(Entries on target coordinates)
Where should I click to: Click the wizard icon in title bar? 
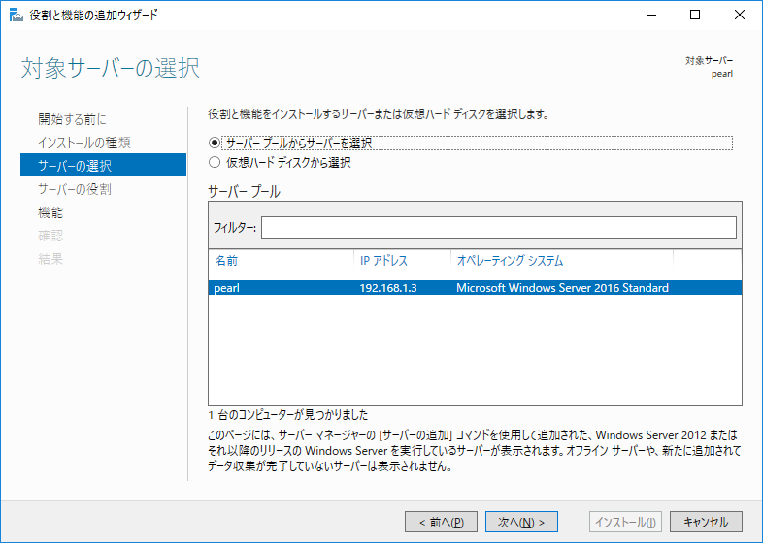click(x=16, y=16)
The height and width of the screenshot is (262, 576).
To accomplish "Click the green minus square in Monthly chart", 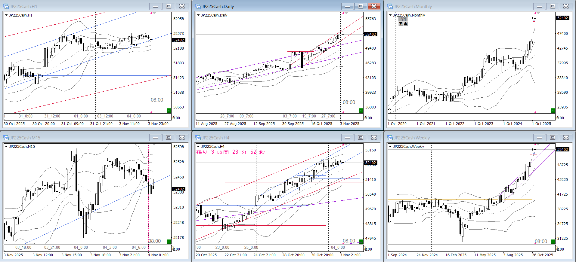I will point(553,111).

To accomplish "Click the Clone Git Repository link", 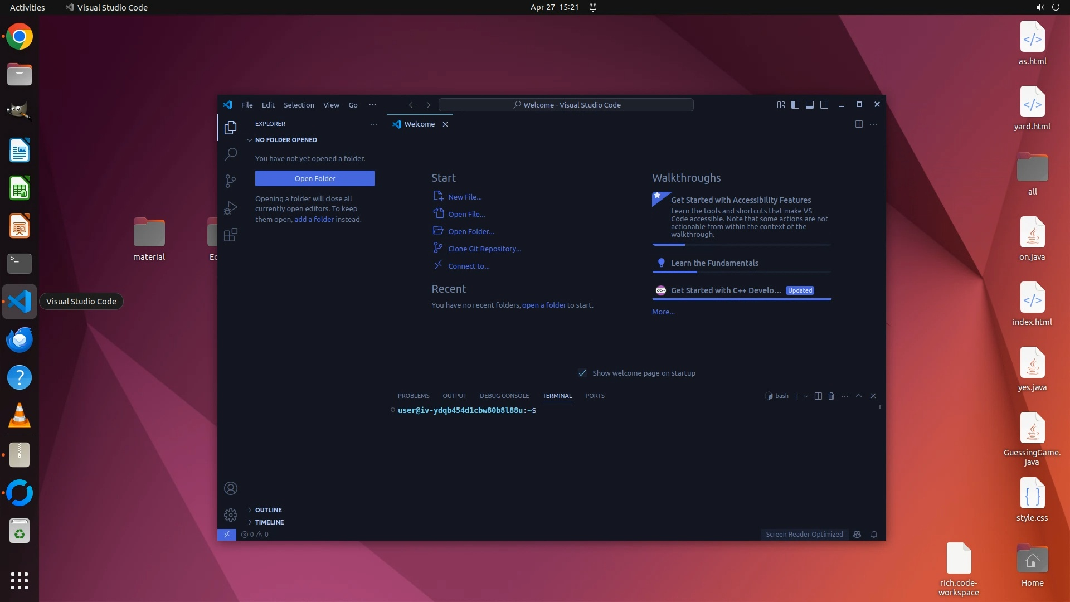I will click(x=484, y=249).
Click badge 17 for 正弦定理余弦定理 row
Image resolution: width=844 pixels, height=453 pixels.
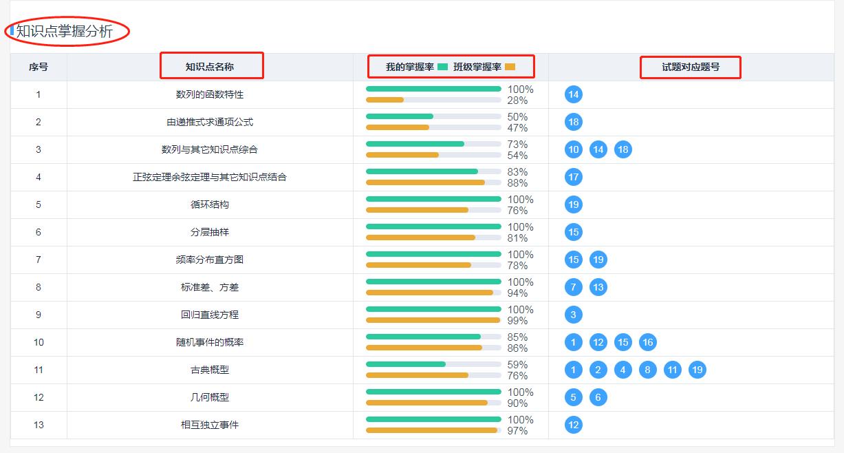point(572,177)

# Problem to work on
Rewrite the records from the line containing "Click badge 17 for 正弦定理余弦定理 row" through the end of the records, replacing "Image resolution" with "Screenshot size" and keeping everything else unchanged. Leave the pictures out.

# Answer below
Click badge 17 for 正弦定理余弦定理 row
Screenshot size: width=844 pixels, height=453 pixels.
point(572,177)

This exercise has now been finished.